A determinação partiu do Departamento de Proteção e Defesa do Consumidor (DPDC), que ordenou ao banco a adoção imediata de medidas para garantir aos clientes o direito de cancelar cobranças automáticas vinculadas às contas.
Segundo o órgão, o BRB teria deixado de cumprir determinações anteriores e continuado a negar solicitações feitas pelos correntistas. A prática, de acordo com a Senacon, pode contrariar regras do sistema financeiro nacional, dispositivos do Código de Defesa do Consumidor e princípios constitucionais ligados à preservação da renda salarial.
Com a medida, o banco deverá interromper imediatamente qualquer recusa aos pedidos de cancelamento, atender integralmente às exigências impostas pela Senacon e comprovar, em até 48 horas, o cumprimento das determinações. Caso descumpra a ordem, poderá ser penalizado com multa diária de R$ 500 mil.
A decisão foi baseada na Nota Técnica nº 10/2026, elaborada a partir de uma representação apresentada pela Defensoria Pública do Distrito Federal (DPDF).
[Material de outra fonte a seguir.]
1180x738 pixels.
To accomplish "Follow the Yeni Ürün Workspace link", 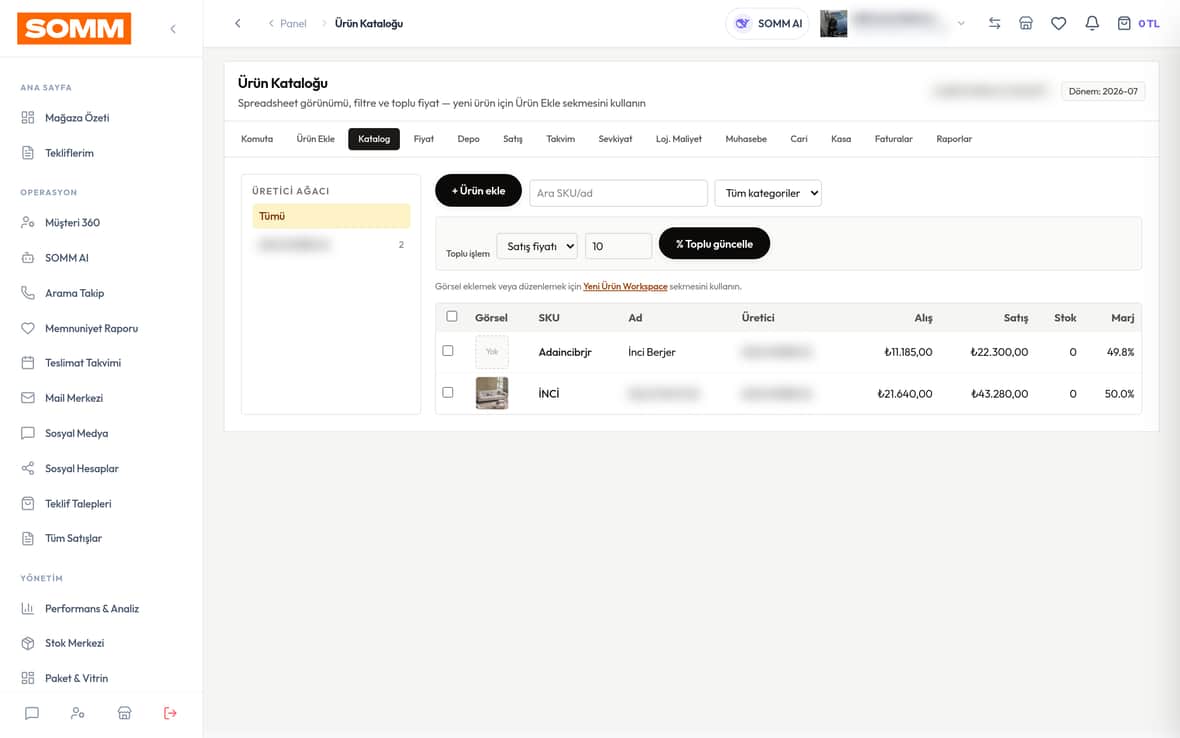I will 625,286.
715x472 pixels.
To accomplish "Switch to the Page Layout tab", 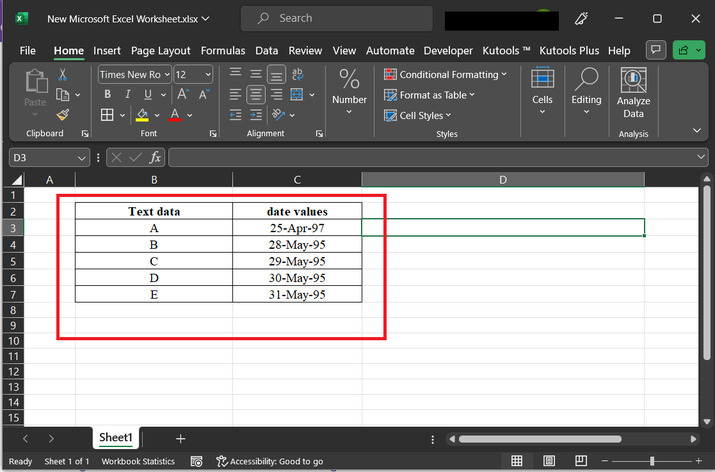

O documento descreve um cenário de superendividamento associado à conduta adotada pela instituição financeira.
A análise técnica aponta a existência de processos administrativos e judiciais envolvendo negativas frequentes do banco em cancelar débitos automáticos, mesmo com a possibilidade legal de revogação da autorização pelo consumidor. Em alguns episódios, os descontos teriam consumido integralmente os salários dos clientes, comprometendo despesas básicas e a própria subsistência.
O secretário nacional do Consumidor, Ricardo Morishita, afirmou que a atuação do ministério busca impedir abusos contra consumidores e assegurar direitos previstos na legislação.
A Senacon também identificou inconsistências entre informações fornecidas pelo banco e documentos reunidos ao longo do procedimento, além de indícios de falhas no cumprimento de normas internas de compliance.
Ministério da Justiça avalia abrir um processo administrativo sancionador contra o BRB, acompanhar casos semelhantes em outras instituições financeiras e encaminhar o assunto ao Banco Central.
Segundo o secretário, impedir o cancelamento de débitos automáticos representa violação ao direito de escolha do consumidor e pode resultar em multas que chegam a R$ 14 milhões para instituições financeiras que adotem práticas semelhantes.
Em nota, o BRB afirmou que atua “em conformidade com a regulamentação do Sistema Financeiro Nacional” e informou que já recebeu o despacho da Senacon, acrescentando que está “prestando os esclarecimentos técnicos e jurídicos aos órgãos competentes”. O banco também declarou que mantém canais de atendimento para solicitações relacionadas a contratos e débitos automáticos e reforçou o compromisso com “a conformidade regulatória, a transparência e o aprimoramento contínuo de seus processos e da experiência dos clientes”.